Please copy every one of the items below word for word, without changing anything.
── Dataset
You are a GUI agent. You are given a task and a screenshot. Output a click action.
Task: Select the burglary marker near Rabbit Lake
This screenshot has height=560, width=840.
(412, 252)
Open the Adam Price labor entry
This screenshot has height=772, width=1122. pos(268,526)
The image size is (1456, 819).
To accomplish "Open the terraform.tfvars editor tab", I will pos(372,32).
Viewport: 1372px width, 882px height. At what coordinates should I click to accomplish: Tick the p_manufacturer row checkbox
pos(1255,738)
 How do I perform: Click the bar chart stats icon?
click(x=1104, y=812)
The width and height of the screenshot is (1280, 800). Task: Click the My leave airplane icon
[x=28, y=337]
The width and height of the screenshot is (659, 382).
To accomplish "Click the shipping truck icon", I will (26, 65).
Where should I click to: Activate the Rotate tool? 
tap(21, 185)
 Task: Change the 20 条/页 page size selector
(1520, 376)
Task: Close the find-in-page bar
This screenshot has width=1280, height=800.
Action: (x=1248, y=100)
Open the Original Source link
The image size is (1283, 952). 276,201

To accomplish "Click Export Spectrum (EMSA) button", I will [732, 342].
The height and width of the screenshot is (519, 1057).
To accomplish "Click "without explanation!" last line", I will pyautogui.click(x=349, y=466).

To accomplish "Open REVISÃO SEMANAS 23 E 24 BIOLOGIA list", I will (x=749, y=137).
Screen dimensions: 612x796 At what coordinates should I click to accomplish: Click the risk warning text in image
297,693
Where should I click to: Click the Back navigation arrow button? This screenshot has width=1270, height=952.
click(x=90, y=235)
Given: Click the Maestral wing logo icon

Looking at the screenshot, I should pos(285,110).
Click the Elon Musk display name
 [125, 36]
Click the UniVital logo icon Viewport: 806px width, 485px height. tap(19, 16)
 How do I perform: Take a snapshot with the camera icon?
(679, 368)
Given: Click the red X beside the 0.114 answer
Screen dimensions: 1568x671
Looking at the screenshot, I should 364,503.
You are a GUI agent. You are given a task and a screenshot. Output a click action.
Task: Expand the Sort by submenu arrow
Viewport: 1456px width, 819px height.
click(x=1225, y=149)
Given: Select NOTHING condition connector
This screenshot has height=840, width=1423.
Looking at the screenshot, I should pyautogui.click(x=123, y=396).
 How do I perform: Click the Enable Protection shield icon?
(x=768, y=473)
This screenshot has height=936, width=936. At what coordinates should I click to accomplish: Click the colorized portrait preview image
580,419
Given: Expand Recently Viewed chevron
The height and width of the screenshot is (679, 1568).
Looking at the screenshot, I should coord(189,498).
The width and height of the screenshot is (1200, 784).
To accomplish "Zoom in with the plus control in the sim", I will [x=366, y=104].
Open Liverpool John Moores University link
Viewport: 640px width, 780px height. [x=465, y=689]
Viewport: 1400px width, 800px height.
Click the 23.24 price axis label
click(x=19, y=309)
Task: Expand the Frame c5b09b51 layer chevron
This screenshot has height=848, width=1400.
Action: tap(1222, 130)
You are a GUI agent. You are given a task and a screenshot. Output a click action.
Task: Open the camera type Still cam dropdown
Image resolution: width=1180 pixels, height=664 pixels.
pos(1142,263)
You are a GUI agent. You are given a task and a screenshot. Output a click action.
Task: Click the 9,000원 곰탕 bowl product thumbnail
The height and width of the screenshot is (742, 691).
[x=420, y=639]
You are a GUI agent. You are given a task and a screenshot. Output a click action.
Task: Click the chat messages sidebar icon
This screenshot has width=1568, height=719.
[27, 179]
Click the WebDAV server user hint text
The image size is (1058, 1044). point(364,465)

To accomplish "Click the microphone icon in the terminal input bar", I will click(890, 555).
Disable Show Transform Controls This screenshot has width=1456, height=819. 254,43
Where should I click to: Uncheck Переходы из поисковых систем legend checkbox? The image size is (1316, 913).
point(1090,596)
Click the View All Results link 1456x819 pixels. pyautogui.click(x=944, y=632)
────
◆ Answer for the task:
You are a GUI agent. You are given a task and a screenshot. Output a click action.
Task: Select the burglary marker near Rabbit Lake
This screenshot has height=560, width=840.
(412, 252)
Open the Adam Price labor entry
This screenshot has height=772, width=1122. pos(268,526)
The image size is (1456, 819).
To accomplish "Open the terraform.tfvars editor tab", I will pos(372,32).
Viewport: 1372px width, 882px height. At what coordinates should I click to accomplish: Tick the p_manufacturer row checkbox
pos(1255,738)
 How do I perform: Click the bar chart stats icon?
click(x=1104, y=812)
The width and height of the screenshot is (1280, 800). Task: Click the My leave airplane icon
[x=28, y=337]
The width and height of the screenshot is (659, 382).
To accomplish "Click the shipping truck icon", I will (26, 65).
Where should I click to: Activate the Rotate tool? 
tap(21, 185)
 Task: Change the 20 条/页 page size selector
(1520, 376)
Task: Close the find-in-page bar
This screenshot has width=1280, height=800.
Action: (x=1248, y=100)
Open the Original Source link
The image size is (1283, 952). 276,201

To accomplish "Click Export Spectrum (EMSA) button", I will [732, 342].
The height and width of the screenshot is (519, 1057).
To accomplish "Click "without explanation!" last line", I will pyautogui.click(x=349, y=466).

To accomplish "Open REVISÃO SEMANAS 23 E 24 BIOLOGIA list", I will (x=749, y=137).
Screen dimensions: 612x796 At what coordinates should I click to accomplish: Click the risk warning text in image
297,693
Where should I click to: Click the Back navigation arrow button? This screenshot has width=1270, height=952.
click(x=90, y=235)
Given: Click the Maestral wing logo icon

Looking at the screenshot, I should pos(285,110).
Click the Elon Musk display name
 [125, 36]
Click the UniVital logo icon Viewport: 806px width, 485px height. tap(19, 16)
 How do I perform: Take a snapshot with the camera icon?
(679, 368)
Given: Click the red X beside the 0.114 answer
Screen dimensions: 1568x671
Looking at the screenshot, I should 364,503.
You are a GUI agent. You are given a task and a screenshot. Output a click action.
Task: Expand the Sort by submenu arrow
Viewport: 1456px width, 819px height.
click(x=1225, y=149)
Given: Select NOTHING condition connector
This screenshot has height=840, width=1423.
Looking at the screenshot, I should pyautogui.click(x=123, y=396).
 How do I perform: Click the Enable Protection shield icon?
(x=768, y=473)
This screenshot has height=936, width=936. At what coordinates should I click to accomplish: Click the colorized portrait preview image
580,419
Given: Expand Recently Viewed chevron
The height and width of the screenshot is (679, 1568).
Looking at the screenshot, I should coord(189,498).
The width and height of the screenshot is (1200, 784).
To accomplish "Zoom in with the plus control in the sim", I will [x=366, y=104].
Open Liverpool John Moores University link
Viewport: 640px width, 780px height. [x=465, y=689]
Viewport: 1400px width, 800px height.
Click the 23.24 price axis label
click(x=19, y=309)
Task: Expand the Frame c5b09b51 layer chevron
This screenshot has height=848, width=1400.
Action: tap(1222, 130)
You are a GUI agent. You are given a task and a screenshot. Output a click action.
Task: Open the camera type Still cam dropdown
Image resolution: width=1180 pixels, height=664 pixels.
pos(1142,263)
You are a GUI agent. You are given a task and a screenshot. Output a click action.
Task: Click the 9,000원 곰탕 bowl product thumbnail
The height and width of the screenshot is (742, 691).
[x=420, y=639]
You are a GUI agent. You are given a task and a screenshot. Output a click action.
Task: Click the chat messages sidebar icon
This screenshot has width=1568, height=719.
[27, 179]
Click the WebDAV server user hint text
The image size is (1058, 1044). point(364,465)

To accomplish "Click the microphone icon in the terminal input bar", I will click(890, 555).
Disable Show Transform Controls This screenshot has width=1456, height=819. 254,43
Where should I click to: Uncheck Переходы из поисковых систем legend checkbox? The image size is (1316, 913).
point(1090,596)
Click the View All Results link 1456x819 pixels. pyautogui.click(x=944, y=632)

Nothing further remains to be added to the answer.